**TASK REQUIREMENTS**: No pictures, please. Output the lines from the start of the data through the line that contains "You are a computer-use", both included, exactly as they stand.

*** DATASET ENTRIES

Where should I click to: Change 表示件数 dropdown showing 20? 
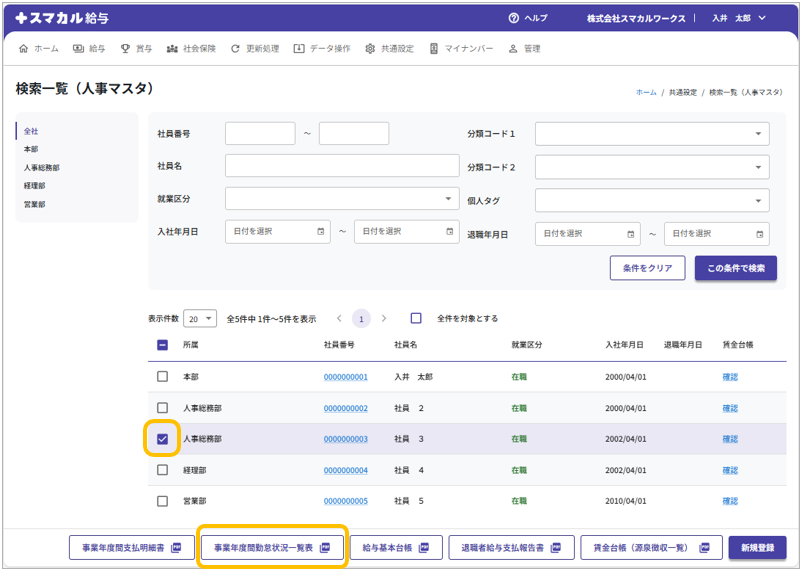(x=200, y=319)
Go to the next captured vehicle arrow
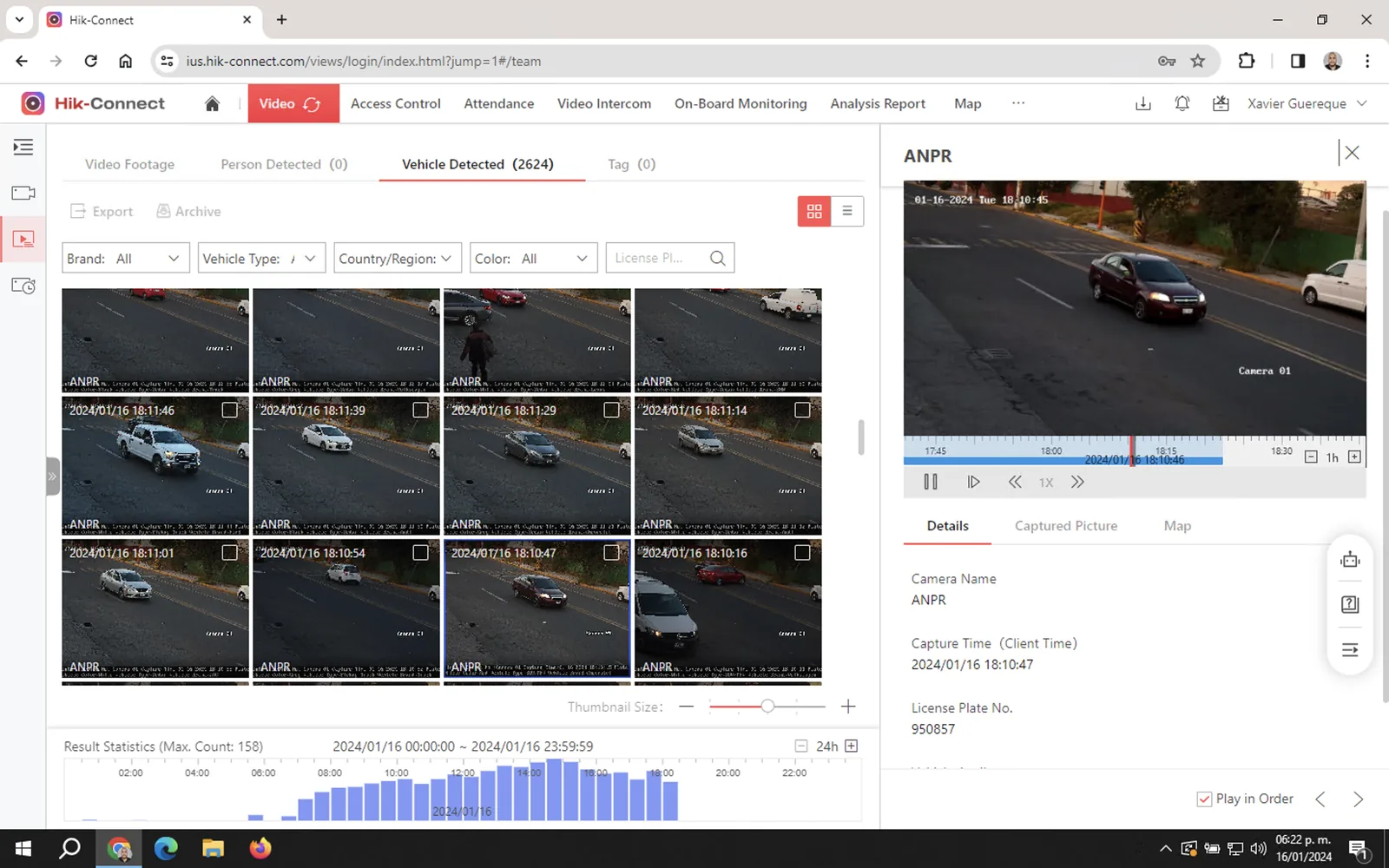Viewport: 1389px width, 868px height. point(1358,799)
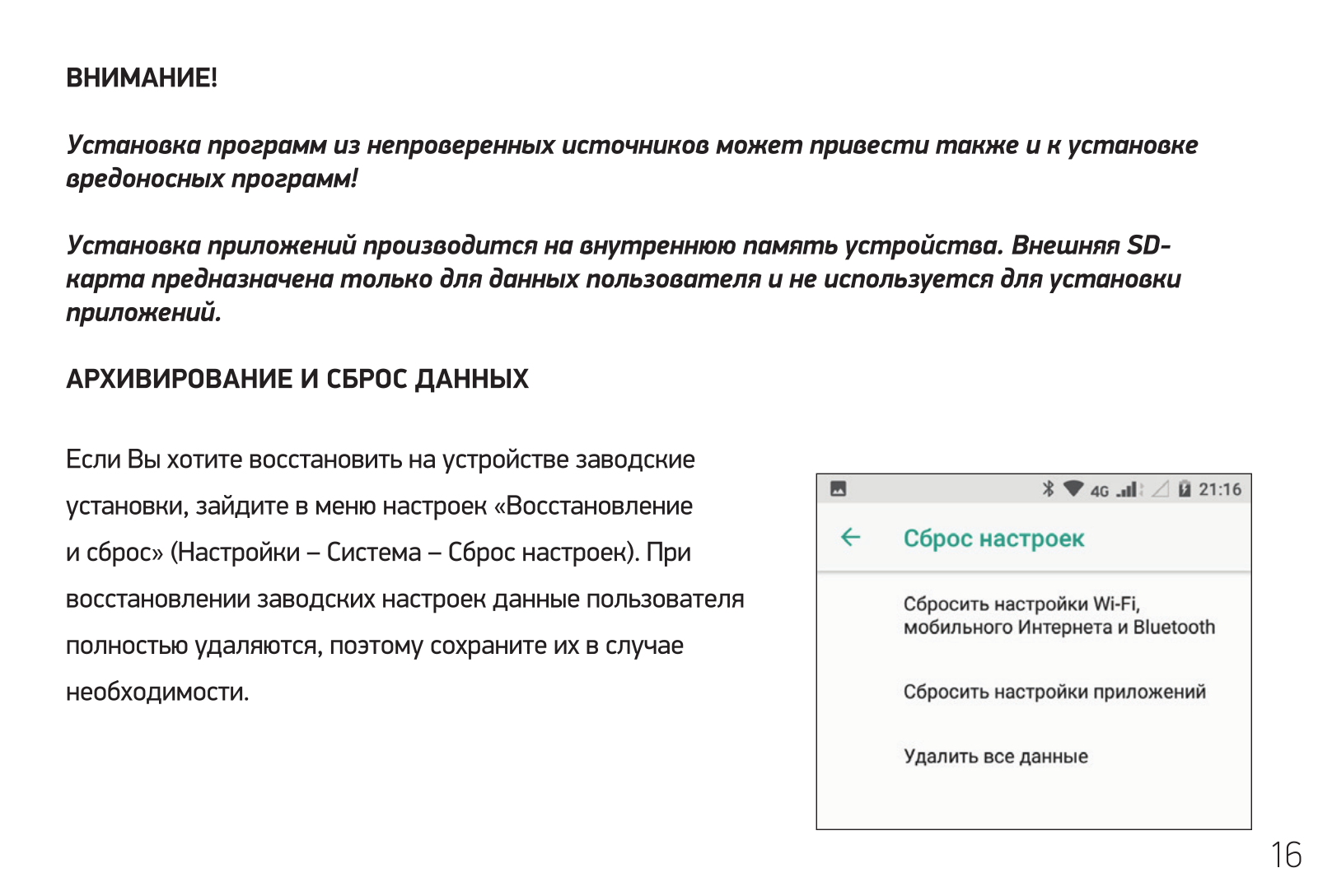Click the ВНИМАНИЕ! heading
1318x896 pixels.
coord(142,77)
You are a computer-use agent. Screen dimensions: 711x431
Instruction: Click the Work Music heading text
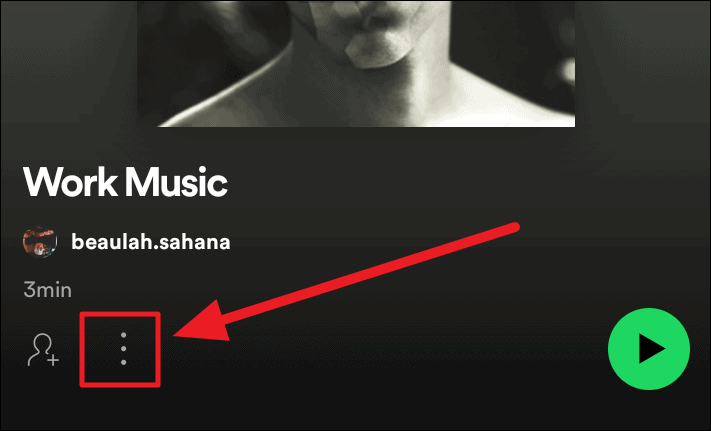(125, 182)
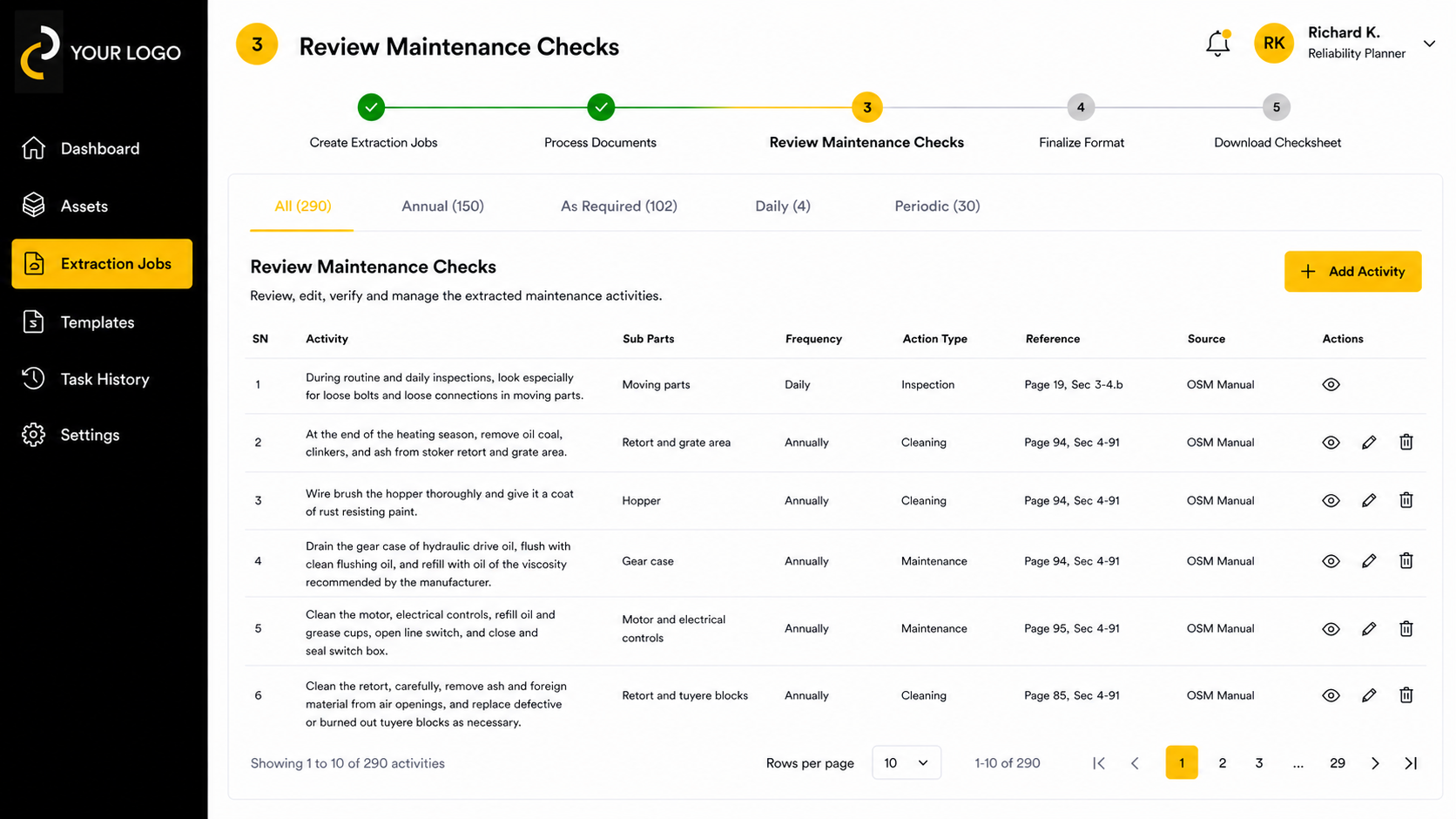Switch to the Annual (150) tab
This screenshot has height=819, width=1456.
(x=442, y=206)
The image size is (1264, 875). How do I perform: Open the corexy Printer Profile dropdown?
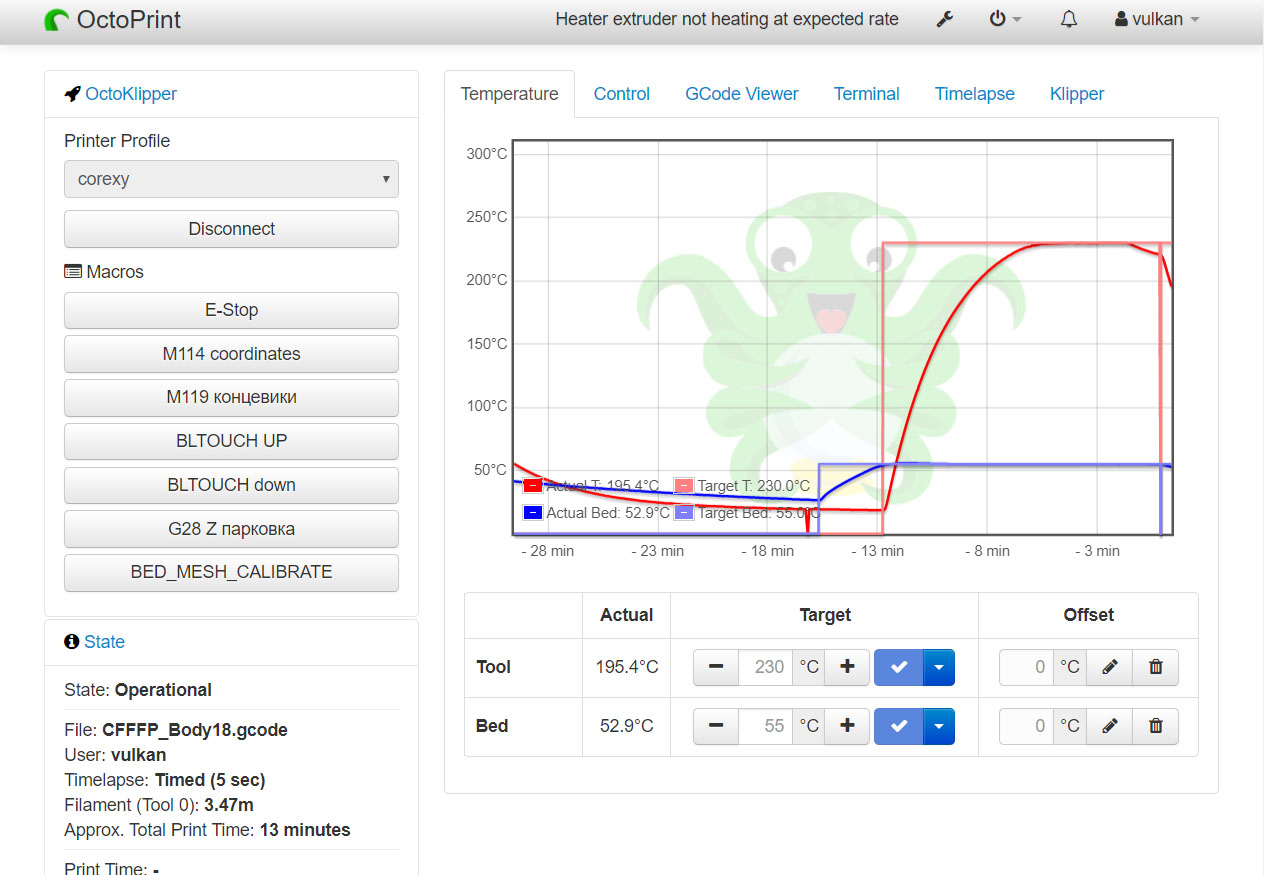tap(231, 179)
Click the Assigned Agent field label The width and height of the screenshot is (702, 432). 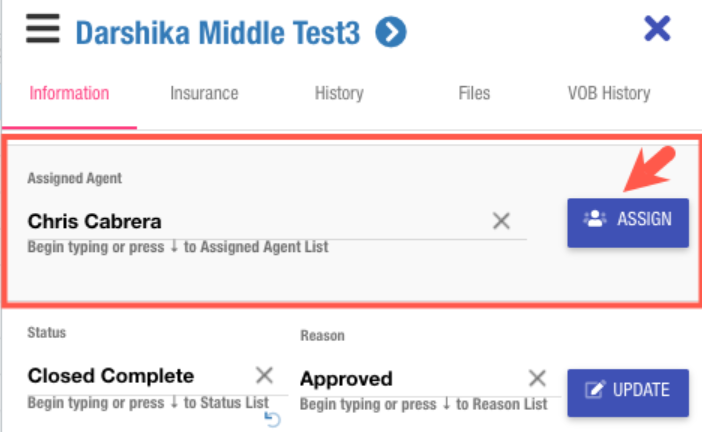[75, 178]
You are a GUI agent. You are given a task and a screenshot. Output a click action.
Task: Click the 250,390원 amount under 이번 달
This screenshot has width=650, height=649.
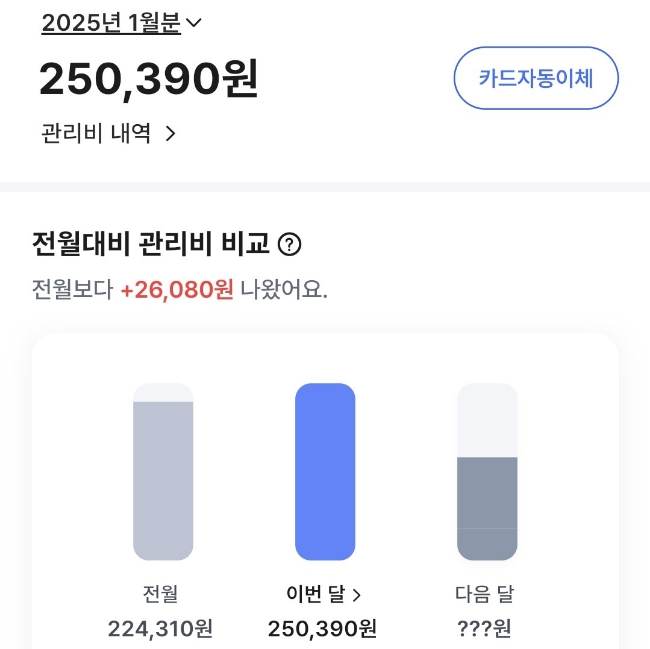[322, 628]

******

**EXERCISE RESULT**:
Where should I click to: Change 表示件数 dropdown showing 20? 
(x=200, y=319)
Go to the next captured vehicle arrow
Viewport: 1389px width, 868px height. point(1358,799)
Click the ВНИМАНИЕ! heading
1318x896 pixels.
coord(142,77)
You are a computer-use agent. Screen dimensions: 711x431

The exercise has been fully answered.